1.    Ambivalent Motherhood as an existential condition 

Leda’s visit to the beach triggers a confrontation with her past as an ambivalent mother who is often unsure of the unconditional devotion demanded by her children and societal norms.

The film powerfully captures the moments of psychic entrapment of the symbiotic yet suffocating mother-daughter relationship. A series of claustrophobic extreme close-ups and frantic, handheld shots effectively convey the tension. These include some beautiful episodes that show the intimacy and almost fluid entanglement of mother, child and the doll’s bodies as they frolic on the beach.

Yet, the perilously pointed knife in the first flashback foreshadows the darker sides of motherhood in moments of apparent lightness (in this case, the recurring ritual of peeling an orange, ‘peel it like a snake’, which also precedes Leda’s eventual departure). The subsequent disappearance of Elena (who gets lost on the beach and is found by Leda) and then the doll Nani (in a gratuitous act of theft by Leda) – a central topic also in the My Brilliant Friend cycle - unleashes inner turbulence in Leda and disrupts Nina and Elena’s seemingly perfect mother-daughter union.

One of the symptoms of maternal ambivalence can be post-natal depression, a pathology that Nina mentions in the film and which remains underrepresented in contemporary film and literature (with the notable exception of Alina Marazzi’s films). 

However, Ferrante’s Lost Daughter does not include any references to a medicalised condition. Rather, her texts explore a broader existential, female condition of psychical fragmentation (‘frantumaglia’, in the novel) that has its roots in the violent gender dynamics of Leda’s harsh upbringing in patriarchal Neapolitan society. In fact, Ferrante’s account of Leda’s seaside encounter with what is originally a Neapolitan family with links to the Camorra (the Neapolitan mafia) is deeply embedded in the ethnographic specificity of the character’s southern Italian past. 

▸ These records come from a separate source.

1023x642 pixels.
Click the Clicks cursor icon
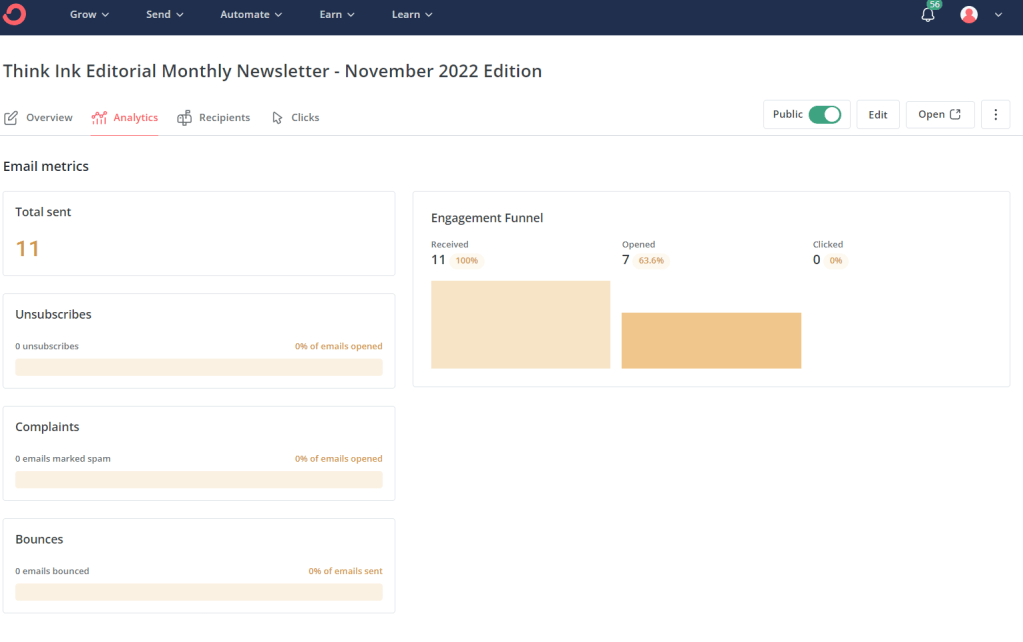click(277, 118)
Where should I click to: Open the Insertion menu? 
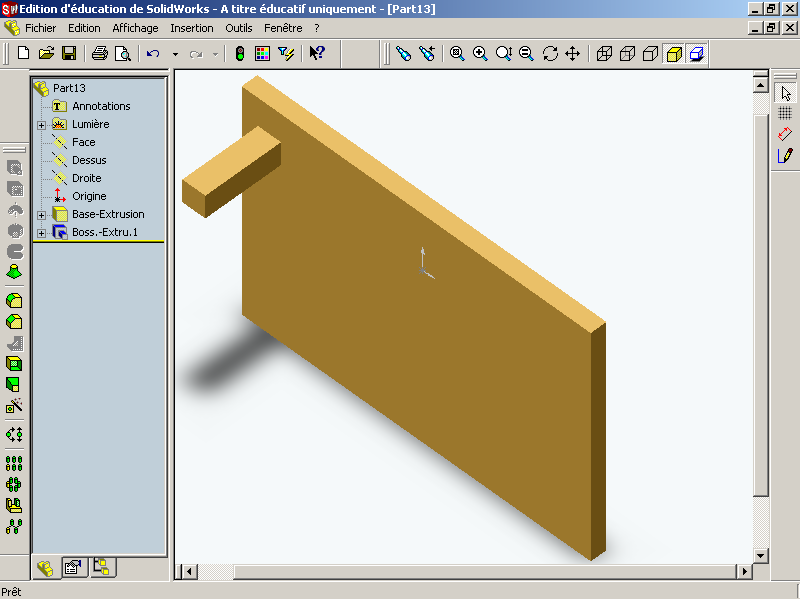[191, 28]
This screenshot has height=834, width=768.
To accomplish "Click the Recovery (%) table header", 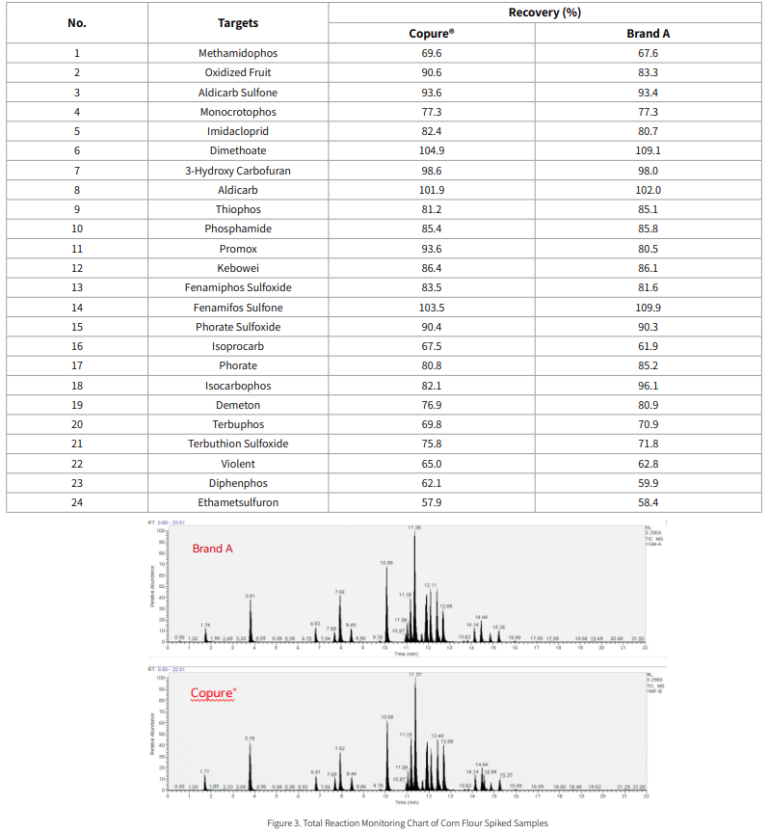I will point(544,13).
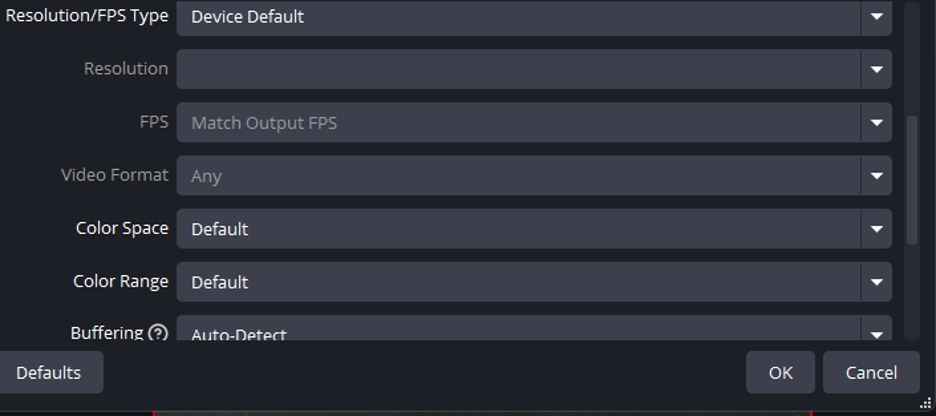Click the Color Space dropdown arrow
This screenshot has width=936, height=416.
point(876,229)
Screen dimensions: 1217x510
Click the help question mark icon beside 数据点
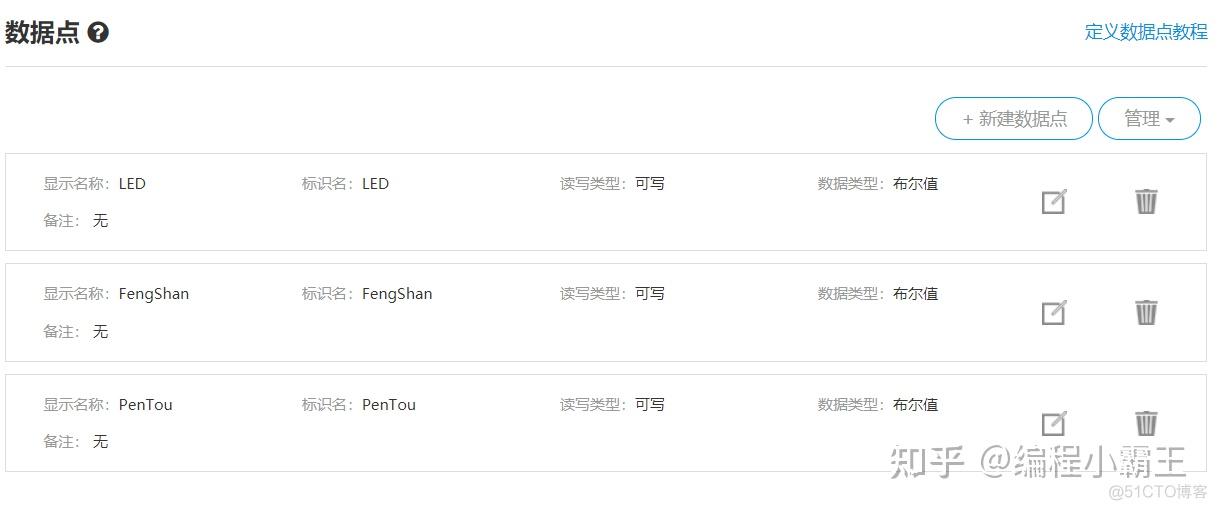[x=98, y=33]
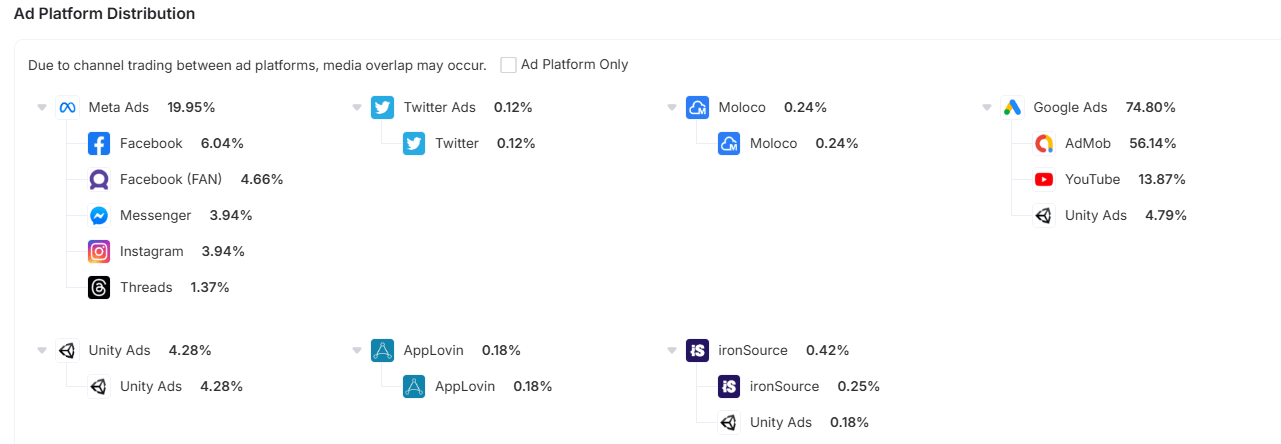Click the Messenger icon

coord(99,215)
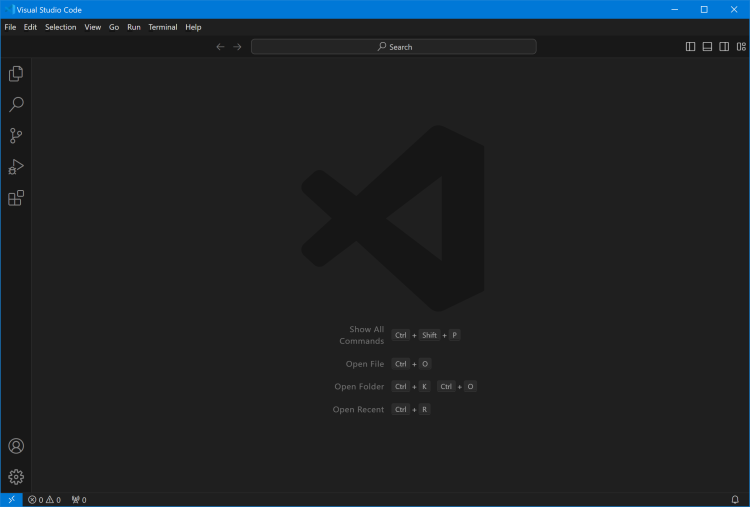Toggle the bottom Panel layout button

[707, 47]
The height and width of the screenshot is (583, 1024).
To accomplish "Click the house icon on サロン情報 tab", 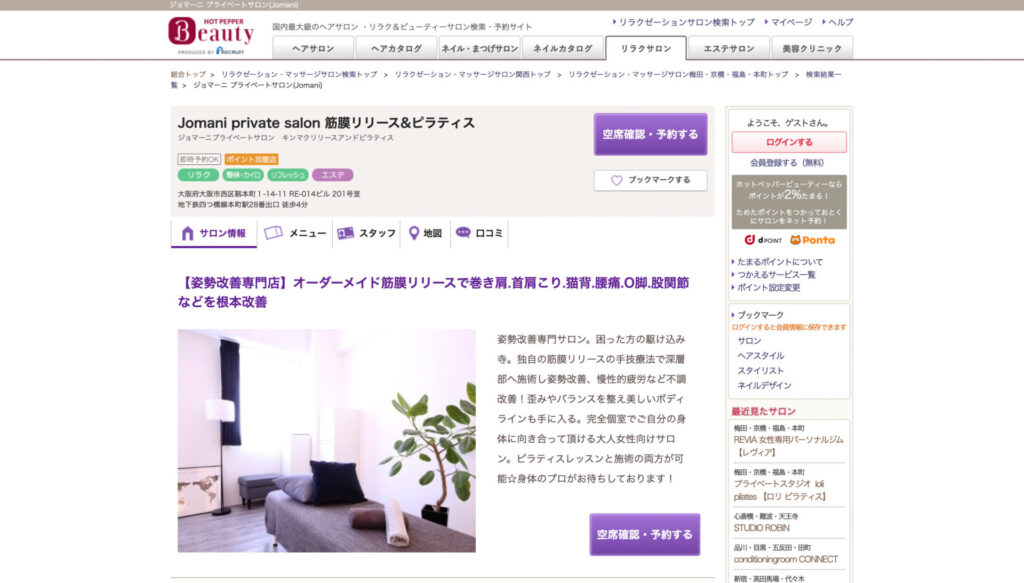I will (187, 233).

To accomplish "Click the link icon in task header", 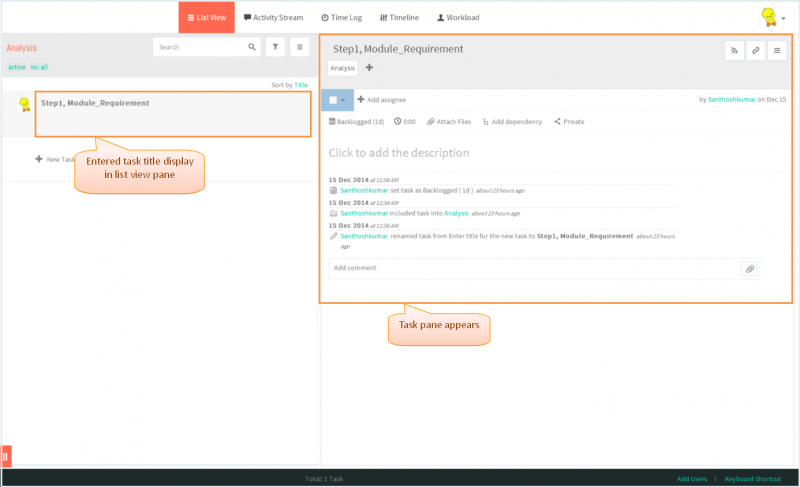I will pos(756,50).
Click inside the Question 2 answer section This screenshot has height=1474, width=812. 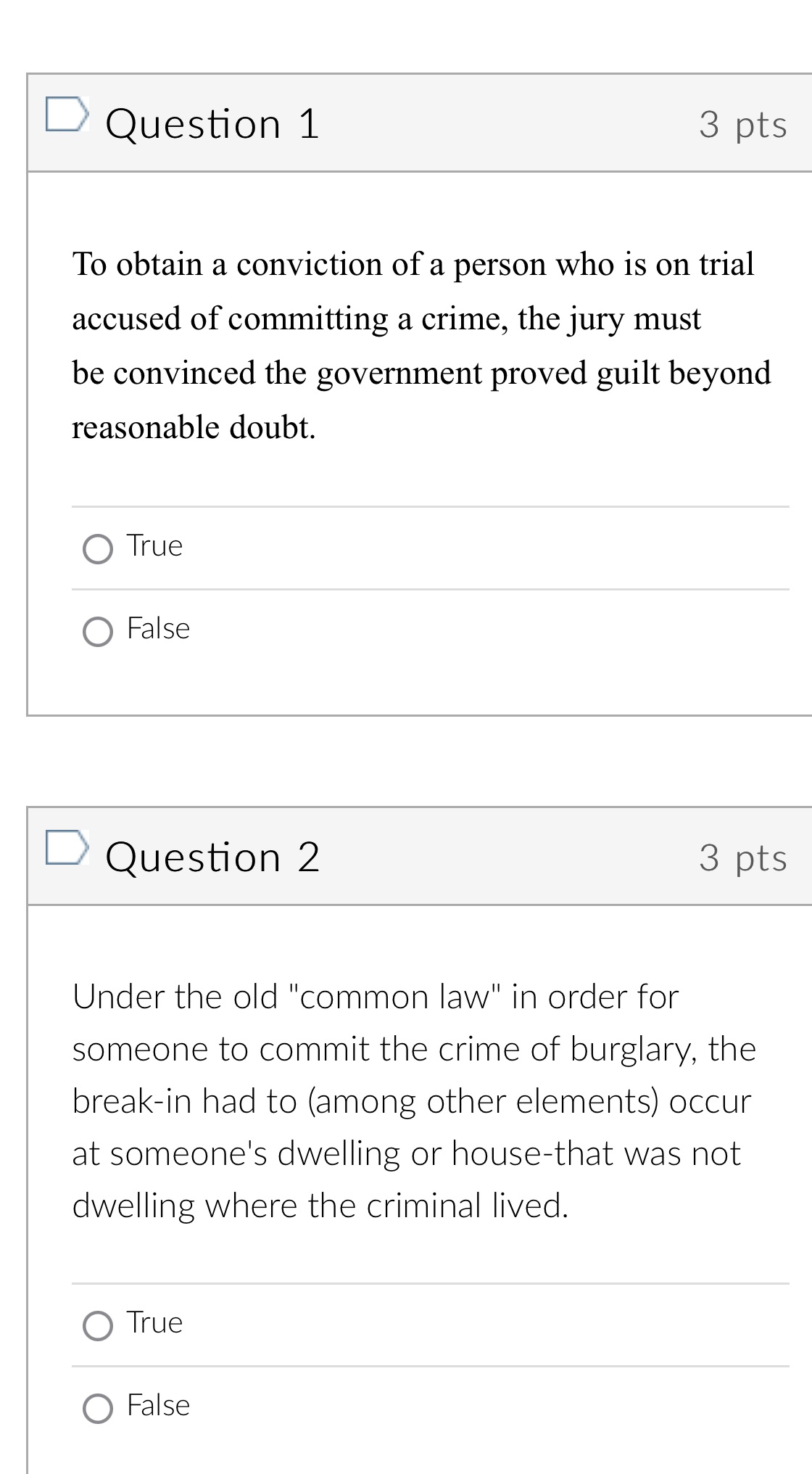coord(430,1364)
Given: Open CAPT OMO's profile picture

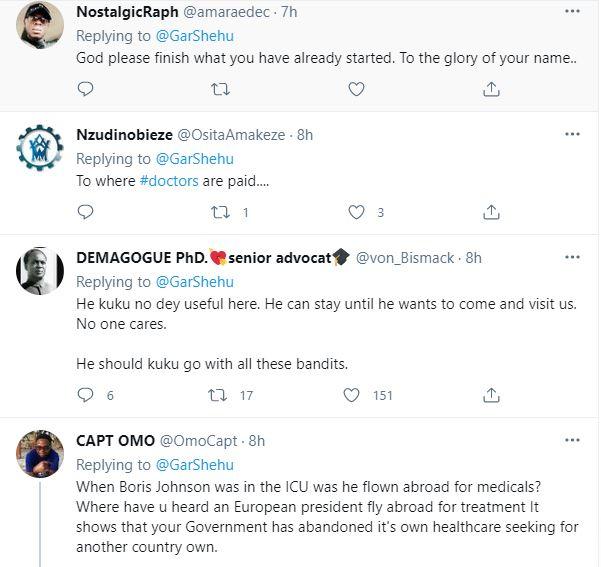Looking at the screenshot, I should [x=40, y=455].
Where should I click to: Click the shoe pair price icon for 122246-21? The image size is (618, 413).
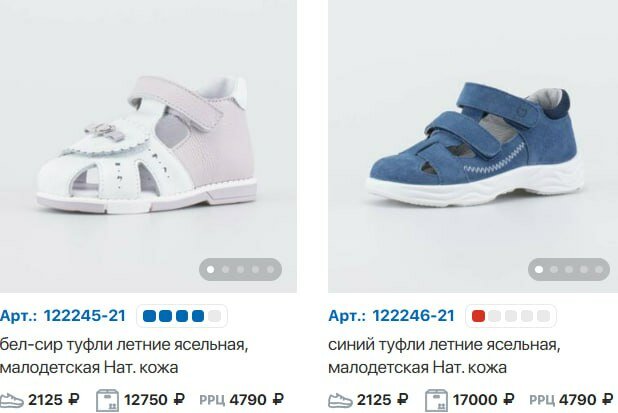(x=340, y=400)
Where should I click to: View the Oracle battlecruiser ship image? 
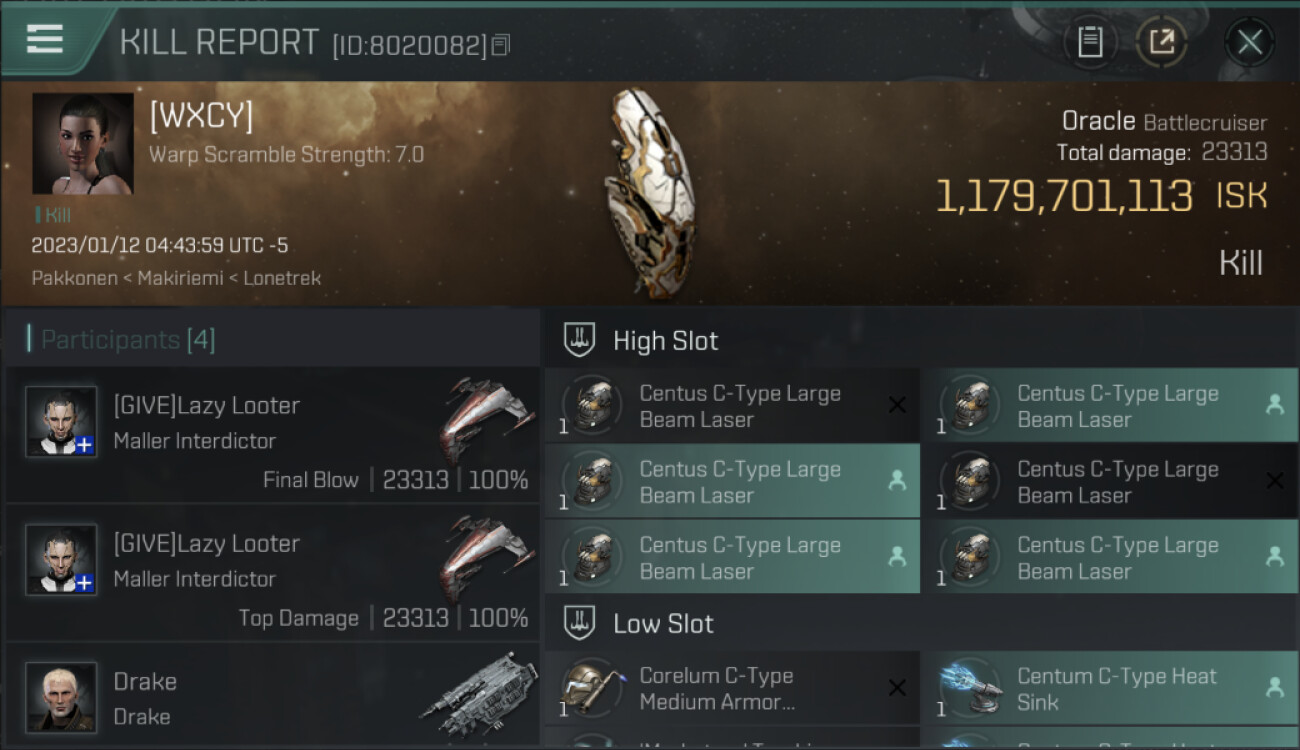pos(651,192)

Leda’s choices emerge from a milieu associated with domestic violence and a lack of social mobility that particularly affects women. Ferrante’s ‘frantumaglia’, first experienced by Leda’s mother and subsequently by Leda and Nina, hence defines a transgenerational female condition rooted in [trauma]( that goes well beyond the short-term, pathological state of (post-natal) depression. 

2.    Leda’s mother(s)

The film opens at night, with the protagonist Leda dressed in white staggering along the beach and ultimately collapsing along the shoreline. What springs to mind is a key scene in Mario Martone’s film adaptation of Ferrante’s first novel, Troubling Love, in which the protagonist’s mother drowns on the beach at night, triggering the daughter’s journey back to her native Naples and her troubled past.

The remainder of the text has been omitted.